You can also try it online.

MIPS Assembly

MIPS is a load-store architecture (also sometimes called “register-register”), meaning it only performs arithmetic and logic operations between CPU registers, requiring load/store instructions to access memory (as opposed to a “register-memory” architecture, like x86).

Let’s take a look at the “hello-world” example in MIPS assembly:

# Hello, world!
# MIPS Assembly

      .data               # Data segment

# String to be printed:
message: .asciiz "Hello, world!"

      .text               # Code segment (instructions go here)

main:                     # Main entry point

      li $v0, 4           # System call code for printing string = 4
      la $a0, message     # Load address of string into $a0
      syscall             # Call operating system to perform operation
                          # specified in $v0
                          # syscall takes its arguments from $a0, $a1, etc.

      li $v0, 10          # Terminate the program
      syscall

In order to implement a virtual machine for this code, we first need to parse it.

With mips-parser it’s as easy as:

mips-parser -f ~/hello-world.s

The full parsed AST (abstract syntax tree) for this program is:

{
  "type": "Program",
  "segments": {
    ".text": {
      "instructions": [
        {
          "type": "Instruction",
          "opcode": "li",
          "operands": [
            {
              "type": "Register",
              "value": "$v0",
              "kind": "Name"
            },
            {
              "type": "Number",
              "kind": "decimal",
              "value": 4
            }
          ]
        },
        {
          "type": "Instruction",
          "opcode": "la",
          "operands": [
            {
              "type": "Register",
              "value": "$a0",
              "kind": "Name"
            },
            {
              "type": "Identifier",
              "value": "message"
            }
          ]
        },
        {
          "type": "Instruction",
          "opcode": "syscall"
        },
        {
          "type": "Instruction",
          "opcode": "li",
          "operands": [
            {
              "type": "Register",
              "value": "$v0",
              "kind": "Name"
            },
            {
              "type": "Number",
              "kind": "decimal",
              "value": 10
            }
          ]
        },
        {
          "type": "Instruction",
          "opcode": "syscall"
        }
      ]
    },
    ".data": {
      "instructions": [
        {
          "type": "Data",
          "mode": ".asciiz",
          "value": {
            "type": "String",
            "value": "Hello, world!"
          }
        }
      ]
    }
  },
  "labels": {
    "message": {
      "address": 0,
      "segment": ".data"
    },
    "main": {
      "address": 0,
      "segment": ".text"
    }
  },
  "directives": [
    {
      "type": "Segment",
      "value": ".data"
    },
    {
      "type": "Segment",
      "value": ".text"
    }
  ]
}

As you can see instructions are grouped by segments in this AST format, and labels track the address where they point to, and in which segment.

Parser implementation

Language parsers closely related to language grammars; in particular, programming languages — to BNF grammars (which is the notation for Context-free grammars).

Brief overview of parsing algorithms

Two approaches for parser implementation are used today on practice: hand-written parsers, and the automatically generated ones.

The former type is usually implemented using the recursive descent algorithm, which applies LL(1) parsing mode.

LL(1) stands for Left to right scan of a string, using Left most derivation, with 1 lookahead token.

Such parsers are also known as “top-down”. As an advantage of such a parser we may consider an ease of implementation, as a disadvantage — a lot of recursion, which can make the parsing slower, and the fact that you actually need to write the full code for it.

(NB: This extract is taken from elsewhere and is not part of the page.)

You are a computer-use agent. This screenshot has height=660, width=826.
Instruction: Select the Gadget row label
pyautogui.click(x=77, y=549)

Although, in case of some complicated grammars, the recursive descent parser can be used even when the Canonical LR-parser wouldn’t work (e.g. when one needs to reinterpret some AST nodes doing a backtracking — although in this case it won’t be an LL(1) anymore).

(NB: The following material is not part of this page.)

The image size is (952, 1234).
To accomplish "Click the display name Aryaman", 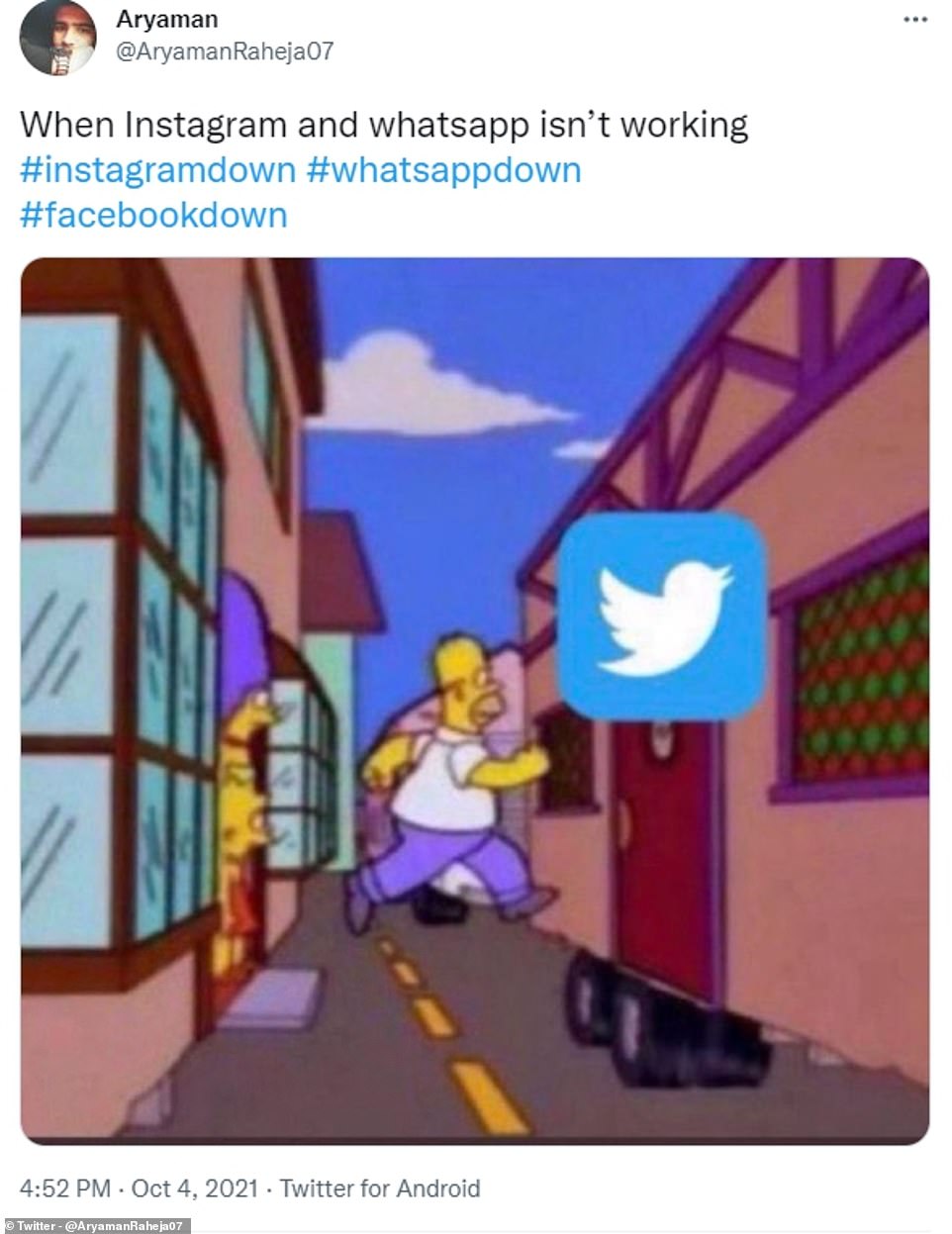I will (167, 19).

On the other hand, the automatically generated parsers are created for you by a machine from a given grammar. In this case we still need to write some code, but this usually is much less, than the full parser implementation, and is the code for the grammar file. This family of parsers is known as “bottom-up” (and the most canonical version of it, “shift-reduce” parsers). A shift-reduce parser is implemented using LR algorithm. Notice though, that an LL-parser can also be built by a parser generator. Advantages of this approach as we said are: reduced code for implementation, and no recursion (such parsers are usually table-driven, implementing a state machine), which makes them faster.

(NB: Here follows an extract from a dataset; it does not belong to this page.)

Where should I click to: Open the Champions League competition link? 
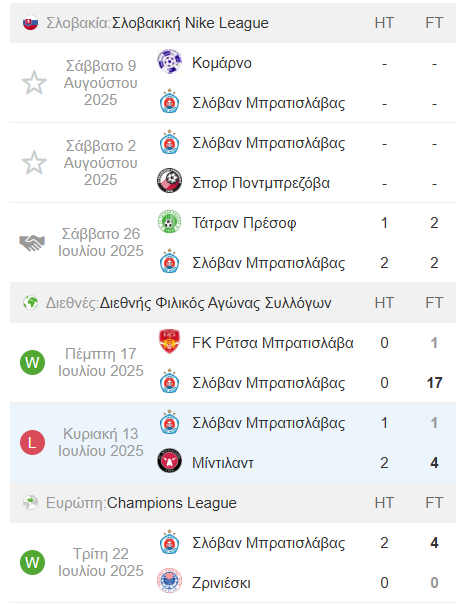[x=172, y=503]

LR(1) stands for Left to right scan of a string, using Right most derivation, with 1 lookahead token.

Using Syntax to implement MIPS parser

We used Syntax tool to build an automatic LR parser (in particular, using the most practical LALR(1) algorithm). The main grammar file contains all needed rules to parse the MIPS code. Let’s take a look at some of these rules.

If we take a typical MIPS instruction and its statement, we see it consists of an optional label, an actual command (known as “opcode”), and the operands for this command:

# label
main:
      #opcode  #op1   #op2
      li       $v0,   4

Each instruction accepts from 0 to 3 operands, which is defined in the grammar rule:

Instruction : OPCODE Operands { $$ = {type: 'Instruction', opcode: $1, operands: $2} };

Operands    : Op              { $$ = [$1] }
            | Op , Op         { $$ = [$1, $2] }
            | Op , Op , Op    { $$ = [$1, $2, $3] }
            |                 /* empty list of operands */
            ;

And an operand can be a register, an immediate value, or an address.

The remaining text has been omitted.